Pourtant, rien d’imprévisible. Après l’assassinat de Jovenel Moïse, dans la nuit du 7 juillet 2021 (assassinat organisé pour des motifs politiques, comme l’a conclu un rapport d’enquête du Réseau National de Défense des Droits Humains), les États-Unis et d’autres puissances régionales ont imposé à la tête d’Haïti Ariel Henry, malgré son impopularité, et préférant ignorer, comme nous l’écrivions alors, « la proposition de coalition faite par la société civile haïtienne afin de créer un gouvernement par intérim plus représentatif et permettant d’envisager un retour à la démocratie. » Nous citions alors une chroniqueuse du New York Times, Lydia Polgreen, qui s’interrogeait sur les raisons pour lesquelles fut empêchée la mise en œuvre de l’Accord de Montana, rédigé par une "Conférence Citoyenne pour une Solution Haïtienne à la Crise".

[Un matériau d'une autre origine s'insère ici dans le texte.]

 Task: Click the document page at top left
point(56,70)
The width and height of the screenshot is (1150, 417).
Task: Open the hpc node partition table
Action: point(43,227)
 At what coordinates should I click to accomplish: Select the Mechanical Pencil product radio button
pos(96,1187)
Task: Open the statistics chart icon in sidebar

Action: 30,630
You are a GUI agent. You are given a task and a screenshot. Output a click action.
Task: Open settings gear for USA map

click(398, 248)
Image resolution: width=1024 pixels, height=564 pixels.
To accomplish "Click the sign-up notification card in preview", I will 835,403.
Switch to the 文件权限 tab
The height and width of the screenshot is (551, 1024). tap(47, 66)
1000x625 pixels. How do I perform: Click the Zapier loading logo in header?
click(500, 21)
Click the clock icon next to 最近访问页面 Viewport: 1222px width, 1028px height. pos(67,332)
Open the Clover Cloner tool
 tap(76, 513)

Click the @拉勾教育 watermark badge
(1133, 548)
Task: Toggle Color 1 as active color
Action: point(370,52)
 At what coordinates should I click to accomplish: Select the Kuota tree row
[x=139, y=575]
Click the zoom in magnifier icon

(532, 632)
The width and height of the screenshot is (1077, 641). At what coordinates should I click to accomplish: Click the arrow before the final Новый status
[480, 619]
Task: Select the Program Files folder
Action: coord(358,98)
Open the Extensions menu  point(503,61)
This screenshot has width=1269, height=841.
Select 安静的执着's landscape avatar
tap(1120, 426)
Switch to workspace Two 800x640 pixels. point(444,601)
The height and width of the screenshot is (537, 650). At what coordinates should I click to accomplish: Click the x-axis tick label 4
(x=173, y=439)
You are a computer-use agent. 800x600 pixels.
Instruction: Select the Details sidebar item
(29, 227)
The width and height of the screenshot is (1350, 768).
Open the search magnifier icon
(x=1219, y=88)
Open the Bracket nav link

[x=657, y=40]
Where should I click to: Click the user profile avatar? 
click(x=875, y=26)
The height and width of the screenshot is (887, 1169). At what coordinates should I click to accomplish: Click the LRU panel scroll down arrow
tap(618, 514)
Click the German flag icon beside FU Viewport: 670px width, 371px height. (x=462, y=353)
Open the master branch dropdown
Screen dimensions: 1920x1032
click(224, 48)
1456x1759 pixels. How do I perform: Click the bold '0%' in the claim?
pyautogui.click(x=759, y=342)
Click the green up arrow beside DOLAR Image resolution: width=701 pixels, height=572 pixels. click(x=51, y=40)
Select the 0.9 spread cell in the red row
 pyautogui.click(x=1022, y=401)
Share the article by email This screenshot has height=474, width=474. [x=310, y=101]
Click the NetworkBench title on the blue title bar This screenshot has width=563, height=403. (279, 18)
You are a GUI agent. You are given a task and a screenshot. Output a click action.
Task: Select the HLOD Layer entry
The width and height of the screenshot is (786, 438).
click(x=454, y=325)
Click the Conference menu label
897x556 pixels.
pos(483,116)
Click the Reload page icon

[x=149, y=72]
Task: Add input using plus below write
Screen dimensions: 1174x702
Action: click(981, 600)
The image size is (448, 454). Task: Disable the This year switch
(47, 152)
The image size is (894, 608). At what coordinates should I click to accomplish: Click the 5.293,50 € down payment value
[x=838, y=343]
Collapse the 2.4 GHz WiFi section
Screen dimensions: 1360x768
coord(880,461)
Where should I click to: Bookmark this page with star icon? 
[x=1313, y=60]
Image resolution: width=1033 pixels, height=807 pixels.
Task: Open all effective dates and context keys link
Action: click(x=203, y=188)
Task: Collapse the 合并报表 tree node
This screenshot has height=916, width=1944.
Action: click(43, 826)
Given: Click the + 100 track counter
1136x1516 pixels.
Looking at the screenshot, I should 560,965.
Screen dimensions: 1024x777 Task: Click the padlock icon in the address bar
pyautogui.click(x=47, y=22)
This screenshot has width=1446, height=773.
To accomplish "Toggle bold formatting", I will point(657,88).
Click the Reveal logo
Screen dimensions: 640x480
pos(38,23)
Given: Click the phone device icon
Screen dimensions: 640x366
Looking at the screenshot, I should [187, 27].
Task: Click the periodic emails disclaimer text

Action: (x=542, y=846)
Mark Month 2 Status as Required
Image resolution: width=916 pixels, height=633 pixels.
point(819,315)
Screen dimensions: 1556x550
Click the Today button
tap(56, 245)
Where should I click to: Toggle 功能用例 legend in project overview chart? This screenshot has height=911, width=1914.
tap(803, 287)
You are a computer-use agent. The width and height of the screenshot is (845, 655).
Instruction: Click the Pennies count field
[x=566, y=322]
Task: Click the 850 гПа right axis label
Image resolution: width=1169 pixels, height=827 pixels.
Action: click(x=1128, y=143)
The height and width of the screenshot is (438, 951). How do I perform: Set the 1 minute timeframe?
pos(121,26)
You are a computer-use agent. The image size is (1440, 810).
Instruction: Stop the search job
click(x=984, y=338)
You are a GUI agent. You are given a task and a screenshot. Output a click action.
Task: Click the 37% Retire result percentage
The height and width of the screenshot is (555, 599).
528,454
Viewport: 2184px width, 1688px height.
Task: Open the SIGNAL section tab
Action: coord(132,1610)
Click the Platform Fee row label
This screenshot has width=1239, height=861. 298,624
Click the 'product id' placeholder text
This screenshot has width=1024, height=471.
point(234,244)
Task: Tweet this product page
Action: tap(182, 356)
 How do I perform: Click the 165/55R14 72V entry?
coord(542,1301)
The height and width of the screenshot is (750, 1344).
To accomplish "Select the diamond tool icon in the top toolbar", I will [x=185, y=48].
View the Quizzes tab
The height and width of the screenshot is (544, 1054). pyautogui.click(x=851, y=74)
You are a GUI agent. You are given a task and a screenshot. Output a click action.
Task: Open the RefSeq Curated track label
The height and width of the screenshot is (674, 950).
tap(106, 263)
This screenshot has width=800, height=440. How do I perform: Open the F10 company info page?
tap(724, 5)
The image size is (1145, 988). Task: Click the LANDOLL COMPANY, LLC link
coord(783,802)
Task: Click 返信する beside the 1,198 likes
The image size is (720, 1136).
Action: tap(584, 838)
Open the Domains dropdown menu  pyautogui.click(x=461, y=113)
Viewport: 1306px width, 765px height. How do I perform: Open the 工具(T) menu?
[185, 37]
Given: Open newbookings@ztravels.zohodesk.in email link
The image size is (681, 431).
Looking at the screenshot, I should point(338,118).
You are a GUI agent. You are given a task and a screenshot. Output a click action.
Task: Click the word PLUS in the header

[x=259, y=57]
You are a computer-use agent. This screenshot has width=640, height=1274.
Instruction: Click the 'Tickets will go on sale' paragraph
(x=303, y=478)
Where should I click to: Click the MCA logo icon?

Évoquant l’actuel "chaos" qui règne à nouveau à Haïti, la plupart des médias indiquent que cette violence vient de loin, sans trop entrer dans les détails, laissant ainsi qu’une inexpugnable "fatalité" frapperait Haïti.

Mais le coup d’État qui a déposé le président Aristide, le 29 février 2004, il y a vingt ans, ne venait pas de si loin que ça. D’abord, pour mettre en difficulté Aristide, extrêmement populaire dans la population pauvre, les États-Unis et leurs partenaires européens ont commencé par bloquer l’aide de centaines de millions de dollars qu’ils avaient promise. Comme cela ne suffisait pas, Aristide a été exfiltré (à bord d’un avion américain). Dans une interview au New York Times, l’ambassadeur de France de l’époque a ultérieurement reconnu que les États-Unis et la France avaient effectivement procédé à un « coup d’État ».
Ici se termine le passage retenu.